# Any info on King Skinks



## malbone (Aug 16, 2016)

I've brought 4 of these guys about 4 months old - there is hardly any info on the net - I have the hot spot at 34c - got some good info on what to feed them - I haven't seen hides mentioned but they sure seem to like having one and it seems essential - they are good feeders but concerned they won't take crickets - they are a clutch of 4 so all related and shouldn't be breed - down the track I might try and do a swap with someone - can anyone provide any info at all as I'm not all that sure what I'm doing - I really love these guys ah..................thanks Mal Ps: Just thought I'd mention I have a poisionous snake relocation Licence - I'm the snake catcher at work and I get them at home every summer..........................


----------



## Nero Egernia (Aug 16, 2016)

Try and get your hands on some good reptile keeping books such as _A Guide to . . . Australian Lizards in Captivity_ by Dr Danny Brown or _Keeping and Breeding Australian Lizards_ edited by Mike Swan. While the internet can be a great place to seek out information it's not always reliable.

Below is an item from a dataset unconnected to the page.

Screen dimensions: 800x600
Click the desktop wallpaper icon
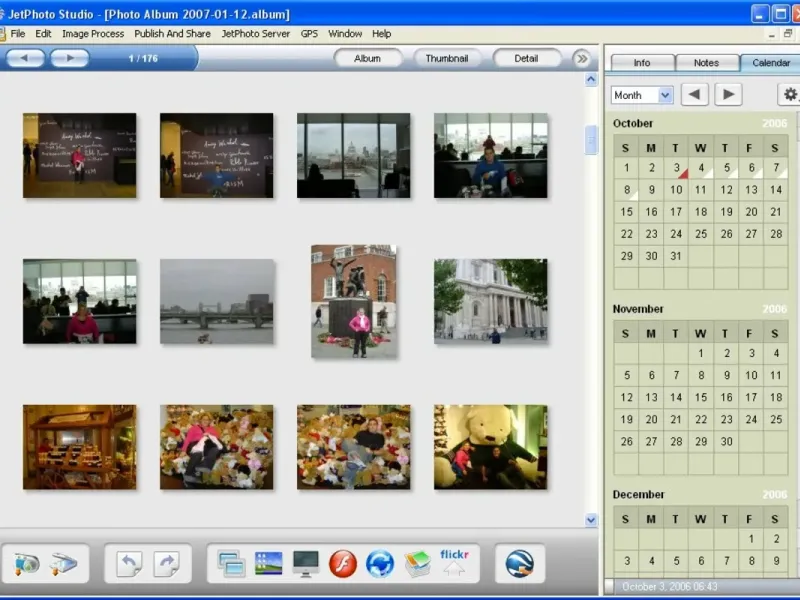[x=269, y=564]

Husbandry techniques may vary depending on the locale of your King Skinks. 

I have never kept these skinks but I have come across many a wild one. I'd raise the basking area to around 45°C-50°C, and the remainder of the enclosure can be normal ambient temperatures. I have often seen wild specimens living in groups among rocky outcrops in coastal areas, and for this reason they definitely need hiding places. Normally at the first sign of danger they will conceal themselves in burrows or rock crevices. I believe rocks are a must to have in your enclosure, but be careful with the way you place them as you don't want the lizards to dislodge a rock and become crushed. Alternatively you can make a slate or wooden stack that are often used for monitor lizards. These skinks are omnivorous like Blue-tongues and Bobtails - I have certainly come across many cheeky individuals that have tried to steal fruit and sandwiches while on Rottnest Island, and on mainland Australia I have seen some venture into chook pens to steal scraps. I have also seen individuals that have entered burrows and nests of sea birds, particularly fairy penguins in my case, to prey on their eggs. I haven't seen them take young chicks, but I believe it can be very possible. Feeding crickets to your lizards should be fine, but try and mix up their diet a bit. 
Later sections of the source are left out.